Recover SSH private key passphrase from keychain
After performing a macOS upgrade ssh asked for my ssh passphrase. I have completely forgotten the passphrase since keychain has been managing it.
This answer shows how to configure keychain to reconnect and remove my need to enter the passphrase when connecting to a host. After following those steps I can ssh successfully without knowing the private key passphrase, which suggests that the passphrase is stored in keychain.
However, I can't find the ssh passphrase in keychain. Is there a way to recover the ssh key passphrase from keychain?
This question/answer says that keychain keeps passphrases as regular keychain items, but I can only find one item after searching for ssh and that is an older item for my original id_rsa key which is no longer is use.
Open Keychain Access and enable the option View > Show Invisible Items.
Than you must search for id_rsa
or ‘ssh’.
Short answer: Yes, choose "Show Invisible Items" in Keychain Access
(Originally, this answer incorrectly said: "There doesn't currently seem to be a way to recover the passphrase." The rest of the answer comparing how SSH key passphrases are stored in keychains on older and newer versions of macOS is kept here for reference.)
In Mac OS X 10.11 and earlier, SSH key passphrases were stored by ssh
and ssh-add
in the user's login keychain, using the following properties (pseudocode adapted from Apple OpenSSH-195.40.1):
{
kSecClass: kSecClassGenericPassword,
kSecAttrAccount: pathToPrivateKey,
kSecAttrLabel: "SSH: " + pathToPrivateKey,
kSecAttrService: "SSH"
}
As of macOS 10.12, the passphrase is queried and stored with properties that force it to be stored in the "syncable" keychain (the database-backed "Local Items", also called "iCloud Keychain" if that is enabled), with access controlled by an "Access Group"; ssh
will ignore the old items in your login keychain.
From Apple OpenSSH 209:
{
kSecClass: kSecClassGenericPassword,
kSecAttrAccount: pathToPrivateKey,
kSecAttrLabel: "SSH: " + pathToPrivateKey,
kSecAttrService: "OpenSSH",
kSecAttrNoLegacy: TRUE,
kSecAttrAccessGroup: "com.apple.ssh.passphrases"
}
Apple has not enabled the security
command-line tool to access the contents of the syncable keychain, and by default (unless you select "Show Invisible Items") Keychain Access doesn't show the complete contents of it either, even though the ssh keychain item is not explicitly marked as invisible.

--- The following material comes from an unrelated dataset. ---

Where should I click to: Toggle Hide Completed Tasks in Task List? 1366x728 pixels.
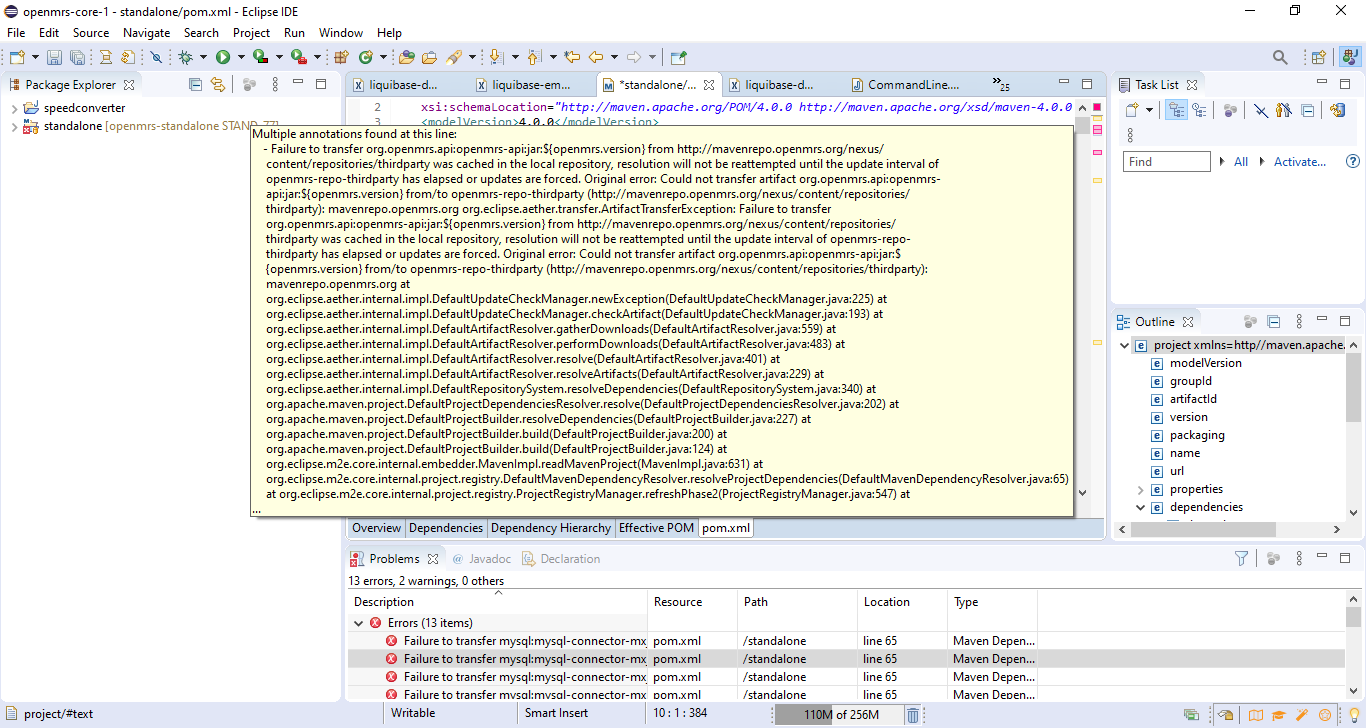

If you wanted to try to obtain the password without using Keychain Access, I don't think it would be straightforward or maybe even possible to write a program that fetches the passphrase from the keychain, since access to it is controlled by Apple's code signing.
You can see some limited details about the passphrases stored in your syncable keychain using the sqlite3
command, but most of the interesting fields like the item labels are encrypted.
$ sqlite3 Library/Keychains/*/keychain-2.db "select rowid, datetime(mdat+978307200, 'unixepoch', 'localtime'), agrp from genp where agrp = 'com.apple.ssh.passphrases' order by mdat asc"
45|2017-01-07 13:53:13|com.apple.ssh.passphrases
46|2017-01-08 23:59:25|com.apple.ssh.passphrases
MacOS 10.13.3:
Open Keychain Access and enable the option View > Show Invisible Items.
Then you must search for id_rsa or ‘ssh’.
Click to reveal passhrase. You may need to provide your Mac login password at that point.